Stages of a Break-Up
Stage One- Disbelief
The night before he broke up with me I was in the shower, asking myself if it was acceptable to break up with him. I haven’t really shared why, but fuck it, y’all don’t know who this man is. He is a very vanilla person, sexually. I’m not. That was my first concern. The second was 3 months in, and we hadn’t had sex. I won’t say exactly why, but let’s just say there were a couple of different reasons outside of my control. I was in the shower asking myself if I could break up with him because we didn’t mesh in the bedroom. I was going to give it another few more weeks, but, he had other plans.
I was a bit shocked he broke up with me. Especially only a few days before valentines day. Especially when I told him how much I was looking forward to celebrating with him. And over the fact that he did it over a phone call. He legit said he’ll break up with people in person, cause he once got dumped over a text. Weirdly, I could sorta feel this breakup coming, there was a moment when we were in bed and he swiped my hand away from touching him. That was the moment I knew. Still, tho, I was a bit surprised.
Stage Two- Anger
I was angry. I’m sure most people who get dumped are at least a little angry. I thought about blocking him, deleting him as a friend, blocking his messages, all that. This a phase that I hid from most people. I was pissed tho. I’m that person too, that when I get angry, I get petty too. They go hand in hand with me. I don’t know what else to say about this phase, but, it sort of seeped its way into some other phases. I don’t think anger fully goes away until the last few stages. At least not for me, not this time.

—————

__Job__: Can you carry on the piece about the stages of a break-up, picking up right after its last sentence?

—————

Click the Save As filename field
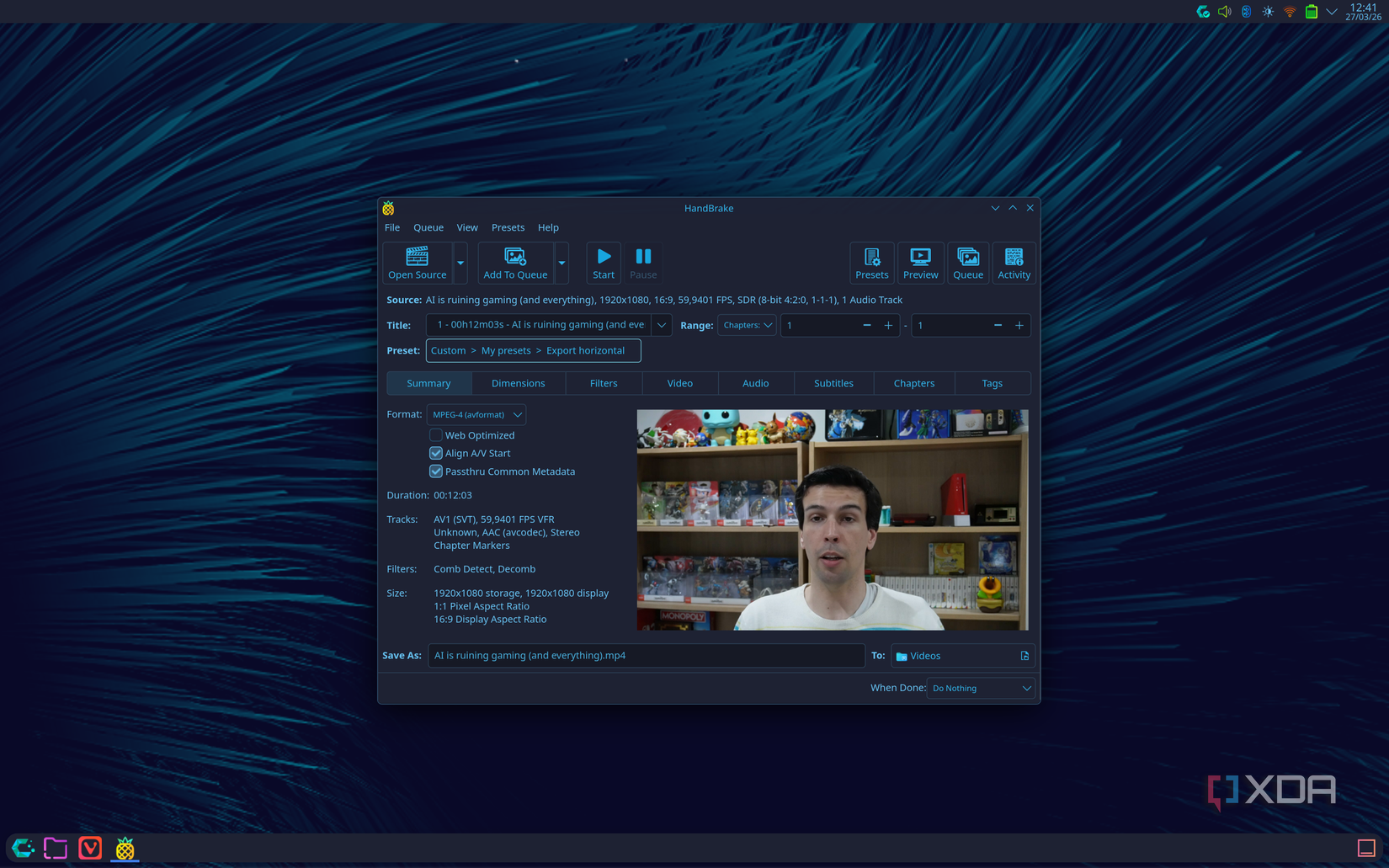1389x868 pixels. [x=646, y=656]
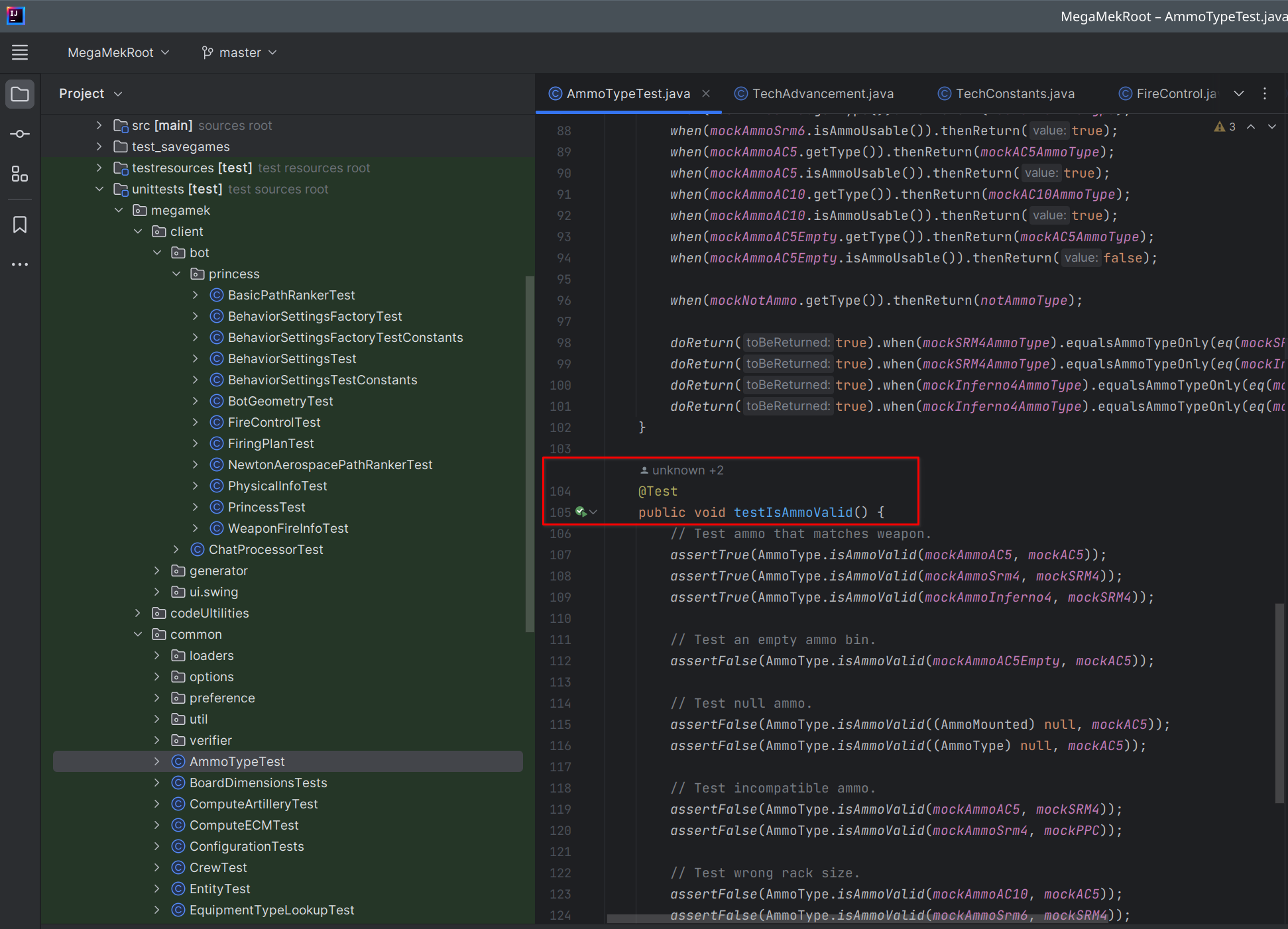Select ComputeECMTest in the project tree
The height and width of the screenshot is (929, 1288).
point(244,825)
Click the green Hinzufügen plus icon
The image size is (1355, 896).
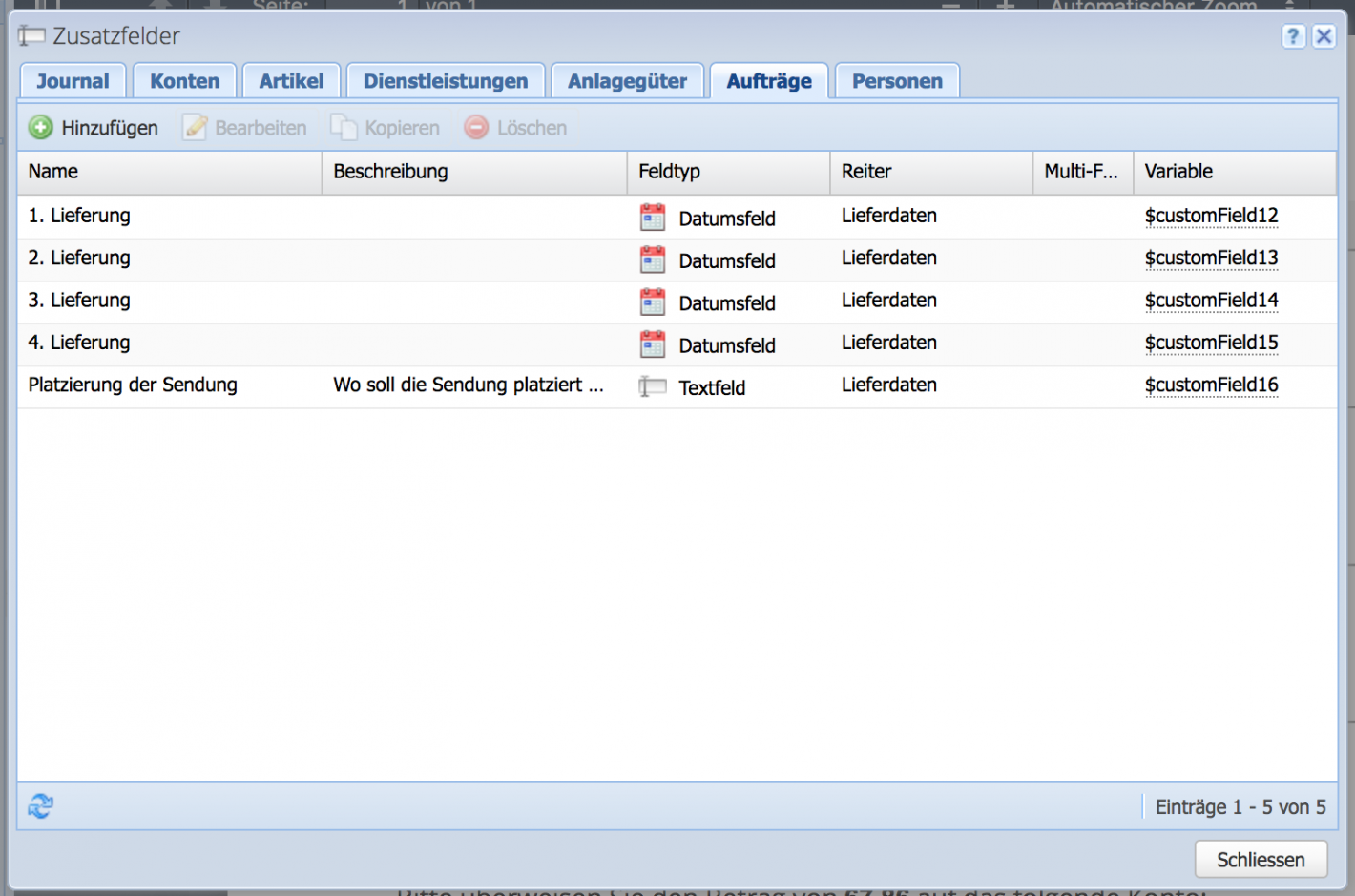click(41, 127)
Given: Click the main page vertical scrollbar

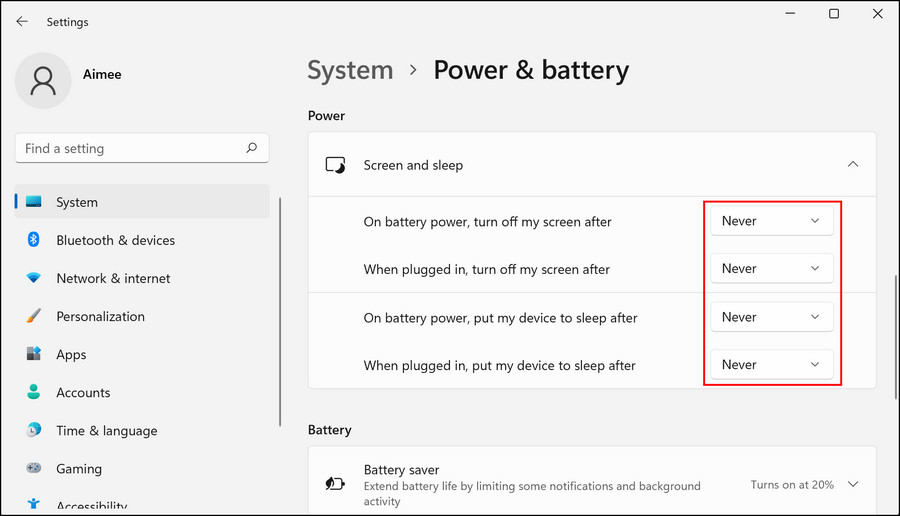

—————

__Written reply__:
Stage Three- Sadness/Mourning
I was indeed a sad bish for a little bit. I had high hopes for this guy. We talked about future plans so much and there were so many things I wanted to do together this summer. He was still decently new to the city, and I was going to show him all the cool things my city had to offer. I had to mourn what could have been, and what was lost. I really wanted to be with him. The whole thing was rom-com worthy. Met online, two days later was crazy enough to late night meet up at a local grocery store. We shared our first kiss that night. I had such high hopes. He was the first conventionally cute guy I’ve ever dated. He wasn’t ashamed of being seen with me, PDA often, almost a perfect gentleman. Things felt a little bit too unbelievable. He checked off so many of my boxes too. So yes, I was sad af. I felt lonely and cried a few times.
Stage Four- Self Blame
I started to blame myself for this break-up. I thought that maybe he actually didn’t find me attractive. But I have photo proof that he’s dated people who look like me. He was into fat folks. He told me that I was cute and I believed him. Hell, many cuddle sessions he got physically turned on. Guys don’t usually get physically turned on by people they don’t wanna fuck.
I then thought that I was too fat for sex. Due to the issues in the bedroom, I started to think that I was the problem. My regular fwb is smaller than he is and has zero issues with getting it in. What sucks tho, I told him before that the last time I felt like I was too fat for sex, I didn’t have sex for almost two years. Then again, he didn’t even want me pleasing him. I love pleasing others and could have been ok with that for a while. There’s also other ways to have sex other than a dick going inside a vagina. I was with a woman for almost two years, fingers get me off more often than a dick does.
He didn’t like my apartment either, because it was too messy and cluttered for him. Spoiler alert, every time I went over after breaking up, his places had trash around, a dirty bathroom, and a sink overflowing with dirty dishes. He made me feel bad about my apartment, which in retrospect was trash.
It took me a while to really stop blaming myself for this breakup. It was not my fault that he dumped me. Sometimes people just aren’t meant to be together, no matter how well they may fit together. I started blaming him instead.
Stage Five- Bargaining
I was telling everyone that I was fine and that he was a good guy and we were going to stay friends. I thought that by taking the friend role, I could slide back in there. The first time we hung out again was about three weeks after the breakup. I wore some tight leggings, no undies, a good bra, and a very low-cut top. I was looking fine af. No dice.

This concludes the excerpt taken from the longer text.